Monday, November 23, 2009

Transactional Replication vs Log Shipping

I plan on writing a bit more on this in the future.
Perhaps I am way behind the curve here (as I have been using Merge Replication on rather 'smallish' databases for the past several years) But I have been tasked with replacing our poorly cobbled together reporting database structures with something that doesn't take 9+ hours a day to process.
No small task.

Right now we 'roll' a set of tables that serves as a make-shift data warehouse that loosely supports a rather large group of reports. At this time all the reports are scheduled (not on demand) and the entire burden of our reporting structures is just too much to bear.

First task is to lighten the load on the OLTP server and allow a fuller access to the actual data for reporting while taking MUCH LESS than 9 hours to do any pre-report processing of data so that we can have on-demand reports pretty much 24-7.

Great, I'm thinking lets do the simplest thing in the SQL World.. T-Log shipping here we come. I setup our Redgate SQL Backup to do a test of a small DB that I have on our development servers. It works like a champ. The data flows over all looks good... no, wait, I'm getting errors about not being able to restore the log...because RedGate's software couldn't get an exclusive lock on the DB.... so I close my connections and bam, 4 logs ship.
Great.
I had read, in passing, that this might be a problem. And that the other problem is that the DB's must remain Read Only. I'm thinking.. "I can deal with that, read only is fine for a reporting DB anyways"... well that is a no-go.

Let us keep in mind that my past life dealt with Merge Replication on SQL 2000 servers, and we are talking from 2 to 200 nodes. No small production. Making a change to the schema (remember pre DDL Trigger days) was also a HUGE deal. Something as small as adding a simple column would destroy the publication. I was looking forward to seeing if I could side step that using another Redgate tool that allowed me to push a script to multiple servers at the same time. oh well.

So I go to test SQL 2008's Transactional Replication. First I was surprised to find there are 2 types of Transactional replication.... one is the standard one way only sync, the other looks like traditional Merge Replication.
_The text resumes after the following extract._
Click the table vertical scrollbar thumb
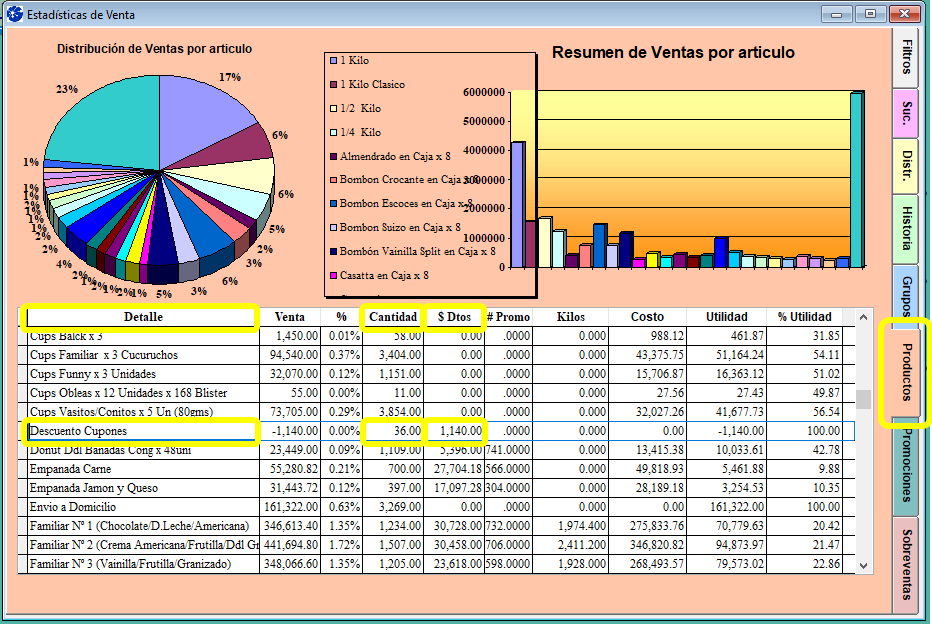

Great. Then Merge Replication sates that it can only merge with SQL Compact?!? Since I wasn't going to do merge I skipped by this happily.
I then blindly followed the wizard and had my first little transactional replication publication setup.
I then decided to try a push subscription. Easiest way to manage many subscriptions, and I am all for easy... Even when I was only planning on one subscriber.
That went without a hitch.
Then I tried to break it. I added a new column and then populated it. The new column replicated, and the data changes went over without skipping a beat. Hmmm, I knew I could add a table and nothing should happen, that article isn't even known to the publication. I did it anyway. nothing changed on the subscriber.
I then ran an update statement on the subscriber. The data changed at the subscriber but didn't replicate (expected). This is fine, I can deal with that by only handing out read-only rights to this server.

So my first impression is that it is pretty easy to setup. I have, right now, four publications and subscriptions, I need my team to review 4 other databases for some tables that don't have PKs, and are looking to be cluttering things up. Seeing that this is our dev box these things may not even be issues.
So, I need to do more testing of fault tolerance with the push subscription, and see what happens when some real world things happen (like the publisher, distributor or subscriber were to have any down time).

I'll post my findings even though they may not be news to anybody.